Les entreprises sont en retard sur la gestion des risques réglementaires

Selon une étude du cabinet d'avocats DLA Piper, les dirigeants de sociétés prévoient une montée des risques réglementaires. Mais peu connaissent le pouvoir des autorités de contrôle. Et mettre en place des procédures internes est encore loin d'être un réflexe.

Les opérateurs mobiles français soumis à une perquisition des autorités de la concurrence, Christophe de Margerie, le patron de Total, qui s'explique devant la brigade de répression de la délinquance économique pour des versements suspects en Iran... Les grandes entreprises sont de plus en plus sujettes à des enquêtes menées par les autorités de contrôle, nationales, européennes ou américaines. Prennent-elles pour autant les précautions qui s'imposent ? Non, semble montrer une étude menée par le cabinet d'avocats DLA Piper auprès de 250 entreprises européennes et rendue publique aujourd'hui.
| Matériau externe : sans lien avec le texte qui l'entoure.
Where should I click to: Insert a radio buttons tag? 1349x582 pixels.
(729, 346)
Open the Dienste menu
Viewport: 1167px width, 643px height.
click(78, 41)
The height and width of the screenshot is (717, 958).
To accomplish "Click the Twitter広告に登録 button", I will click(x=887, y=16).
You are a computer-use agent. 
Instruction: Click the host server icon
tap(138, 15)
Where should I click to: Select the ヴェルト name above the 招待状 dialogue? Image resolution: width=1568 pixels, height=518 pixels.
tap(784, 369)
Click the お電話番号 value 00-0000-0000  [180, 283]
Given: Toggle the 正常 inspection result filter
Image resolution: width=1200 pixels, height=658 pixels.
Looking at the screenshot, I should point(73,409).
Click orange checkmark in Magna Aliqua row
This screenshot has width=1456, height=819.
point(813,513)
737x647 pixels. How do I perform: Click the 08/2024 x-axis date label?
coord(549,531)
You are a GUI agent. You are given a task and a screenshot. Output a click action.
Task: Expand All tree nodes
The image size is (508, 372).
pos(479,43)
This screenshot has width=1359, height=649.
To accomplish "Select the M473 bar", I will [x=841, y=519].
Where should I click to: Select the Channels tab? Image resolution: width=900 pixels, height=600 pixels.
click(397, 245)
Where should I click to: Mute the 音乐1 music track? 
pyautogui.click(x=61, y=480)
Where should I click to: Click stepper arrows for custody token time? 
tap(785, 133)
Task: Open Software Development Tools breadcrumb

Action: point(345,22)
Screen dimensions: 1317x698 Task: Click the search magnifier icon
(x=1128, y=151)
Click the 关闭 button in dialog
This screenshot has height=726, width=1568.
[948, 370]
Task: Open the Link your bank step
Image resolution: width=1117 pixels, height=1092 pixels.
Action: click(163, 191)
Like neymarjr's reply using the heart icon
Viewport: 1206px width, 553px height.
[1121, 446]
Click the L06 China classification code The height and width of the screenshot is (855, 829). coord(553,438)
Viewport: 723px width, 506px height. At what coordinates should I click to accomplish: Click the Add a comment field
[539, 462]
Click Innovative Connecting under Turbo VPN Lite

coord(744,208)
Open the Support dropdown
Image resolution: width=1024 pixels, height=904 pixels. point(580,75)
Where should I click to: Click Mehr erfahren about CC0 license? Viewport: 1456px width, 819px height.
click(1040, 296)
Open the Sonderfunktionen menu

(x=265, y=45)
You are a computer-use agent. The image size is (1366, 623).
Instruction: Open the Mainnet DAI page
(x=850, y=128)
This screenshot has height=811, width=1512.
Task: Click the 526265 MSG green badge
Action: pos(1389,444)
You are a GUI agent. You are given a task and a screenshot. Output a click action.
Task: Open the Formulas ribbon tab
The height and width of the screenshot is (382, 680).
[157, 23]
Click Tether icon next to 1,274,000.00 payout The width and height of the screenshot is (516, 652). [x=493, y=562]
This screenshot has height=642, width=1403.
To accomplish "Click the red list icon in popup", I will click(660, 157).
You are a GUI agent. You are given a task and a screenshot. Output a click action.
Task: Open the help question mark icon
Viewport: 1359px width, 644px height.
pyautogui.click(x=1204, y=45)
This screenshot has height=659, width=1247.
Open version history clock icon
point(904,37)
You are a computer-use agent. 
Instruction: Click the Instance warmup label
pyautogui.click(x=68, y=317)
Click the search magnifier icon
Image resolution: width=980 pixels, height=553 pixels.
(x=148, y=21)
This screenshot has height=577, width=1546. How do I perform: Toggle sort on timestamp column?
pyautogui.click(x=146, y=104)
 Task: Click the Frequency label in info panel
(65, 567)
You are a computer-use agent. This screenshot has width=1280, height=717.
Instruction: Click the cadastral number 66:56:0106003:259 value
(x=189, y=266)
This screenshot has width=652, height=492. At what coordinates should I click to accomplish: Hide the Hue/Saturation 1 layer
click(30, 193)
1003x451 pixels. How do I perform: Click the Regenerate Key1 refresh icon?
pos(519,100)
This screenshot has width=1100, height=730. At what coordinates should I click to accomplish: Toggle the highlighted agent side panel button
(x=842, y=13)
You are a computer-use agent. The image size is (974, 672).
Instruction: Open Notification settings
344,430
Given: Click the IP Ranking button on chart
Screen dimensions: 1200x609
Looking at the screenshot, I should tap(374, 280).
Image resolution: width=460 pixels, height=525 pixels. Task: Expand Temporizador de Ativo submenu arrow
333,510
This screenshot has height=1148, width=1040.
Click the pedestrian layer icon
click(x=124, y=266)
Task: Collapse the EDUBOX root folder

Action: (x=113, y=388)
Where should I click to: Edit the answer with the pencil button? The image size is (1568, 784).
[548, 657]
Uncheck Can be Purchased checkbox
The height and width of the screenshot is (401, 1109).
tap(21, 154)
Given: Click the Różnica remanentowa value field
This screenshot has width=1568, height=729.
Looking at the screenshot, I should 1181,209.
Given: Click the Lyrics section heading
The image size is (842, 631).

Neuf dirigeants sur dix placent bien la maîtrise des risques liés aux obligations réglementaires en tête de leurs préoccupations stratégiques. Le plus grand nombre a même mis en place en interne une équipe dédiée aux questions de conformité et les responsabilités sont clairement réparties dans plus de 80% des cas. Mais dans le même temps, plus d'un quart des sociétés n'a prévu aucune procédure pour se préparer à un contrôle et un tiers seulement font confiance aux procédures mises en place dans cette perspective.

Le sentiment d'être menacé par un contrôle est pourtant fort : 40% des dirigeants jugent probable que leur entreprise soit contrôlée dans l'année et 75% pensent même que dans les 5 prochaines années, ils seront de plus en plus exposés à des poursuites judiciaires et des sanctions personnelles en cas de non respect de la réglementation.

Malgré cette crainte croissante, peu d'entre eux connaissent les prérogatives des autorités de contrôle de la concurrence. Par exemple, une majorité (67 %) ignore que de telles autorités sont habilitées à perquisitionner dans les locaux de leur entreprise. 63 % ne savent pas que ces opérations peuvent s'effectuer sans les prévenir. L'exemple est encore plus criant pour les Etats-Unis. Seulement 18 % des dirigeants interrogés sont au courant que le ministère américain de la justice peut prononcer des peines privatives de liberté.

Entre la prise de conscience d'une montée des risques et la mise en place de procédures internes efficaces, le décalage est frappant dans les entreprises : à peine un tiers des dirigeants recourt à des spécialistes de la communication pour définir et installer une structure de gestion des crises. La plupart n'a même pas un plan de gestion de crise. Si le couperet tombe, la sanction peut s'avérer importante voire mettre en grave difficulté l'entreprise. Un simple rappel...Un contrôle d'une autorité de la concurrence est susceptible d'aboutir à une amende représentant jusqu'à 10 % du chiffre d'affaires mondial du groupe.